Can you reproduce word for word the records from the line containing "Click the Airport" through the last line of the records?

** start of Material for this exercise **

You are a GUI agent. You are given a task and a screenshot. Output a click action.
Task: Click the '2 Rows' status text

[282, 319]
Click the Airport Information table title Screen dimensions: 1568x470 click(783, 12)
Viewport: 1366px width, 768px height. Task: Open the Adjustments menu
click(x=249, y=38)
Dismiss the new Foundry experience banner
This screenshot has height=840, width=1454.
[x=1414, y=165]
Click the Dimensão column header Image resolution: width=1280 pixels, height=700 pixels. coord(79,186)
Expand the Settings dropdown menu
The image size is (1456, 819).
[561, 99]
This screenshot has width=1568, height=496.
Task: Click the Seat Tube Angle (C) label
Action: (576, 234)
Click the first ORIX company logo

** end of Material for this exercise **

Final answer
Click the Airport Information table title Screen dimensions: 1568x470 click(783, 12)
Viewport: 1366px width, 768px height. Task: Open the Adjustments menu
click(x=249, y=38)
Dismiss the new Foundry experience banner
This screenshot has height=840, width=1454.
[x=1414, y=165]
Click the Dimensão column header Image resolution: width=1280 pixels, height=700 pixels. coord(79,186)
Expand the Settings dropdown menu
The image size is (1456, 819).
[561, 99]
This screenshot has width=1568, height=496.
Task: Click the Seat Tube Angle (C) label
Action: (576, 234)
Click the first ORIX company logo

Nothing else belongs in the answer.